Removing barriers to the access and provision of mental health services will enable individuals to see psychologists as they deal with increased anxiety and mental stress, including vulnerable groups such as the elderly, youth, indigenous community and emergency frontline workers.

Australians need all the help possible during this difficult time. We want to make sure that everyone in our community can get support and assistance when needed. We believe we can make a significant difference to the mental health of Australians by widening the access to treatment from all psychologists, who provide the same critical treatment to Australians in need.”


About Australian Association of Psychologists Inc (AAPi):

The AAPi is a not-for-profit peak body for psychologists that aims to preserve the rich diversity of psychological practice in Australia.
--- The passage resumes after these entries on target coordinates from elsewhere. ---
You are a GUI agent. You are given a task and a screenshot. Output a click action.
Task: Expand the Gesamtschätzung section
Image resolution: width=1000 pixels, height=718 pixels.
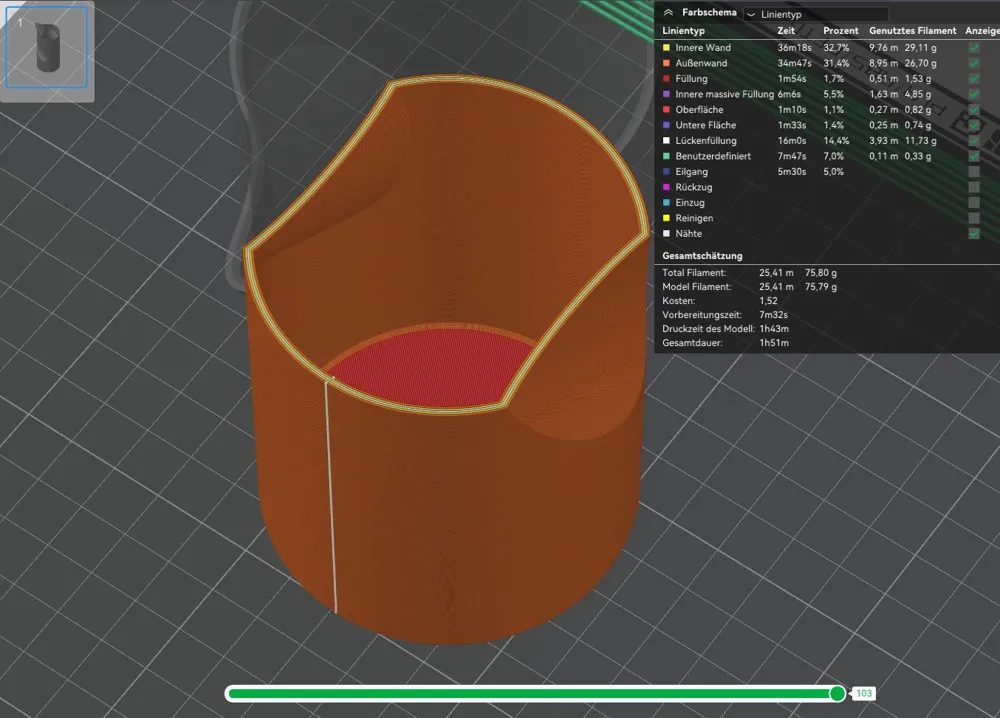(x=702, y=256)
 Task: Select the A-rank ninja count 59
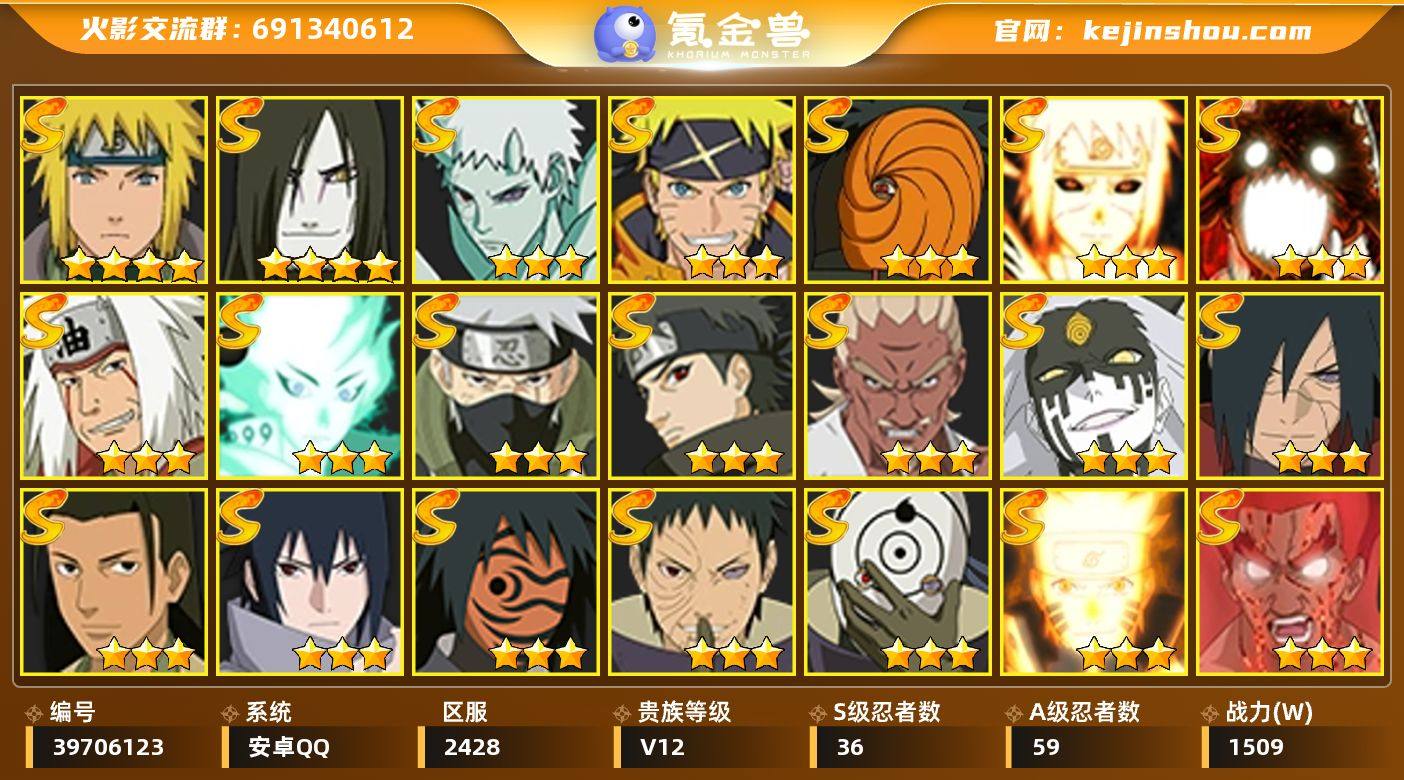pos(1098,747)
Formed in 2010 by a group of passionate grassroots psychologists, the AAPi’s primary goal is to address inequality in the profession and represent all psychologists and their clients equally to government and funding bodies. Its primary mission is to lobby for equitable access for the Australian public to professional psychological services funded under the current Medicare Better Access Scheme.

About Tegan Carrison, Executive Director, AAPi:

Tegan has spent over 15 years in public health promotion and is passionate about advocating for the rights of health care professionals and improving access for the community. After studying Nutrition and Health Promotion at Deakin University, Tegan went on to become an experienced clinical educator, supervisor, and mentor, including starting a student-led interprofessional clinic with the University of Queensland's not-for-profit UQ Health Care. Tegan also brings a wealth of experience in business management, administration and human resource management. She is passionate and dedicated to improving access to mental health services and creating the leading members association for psychologists in Australia.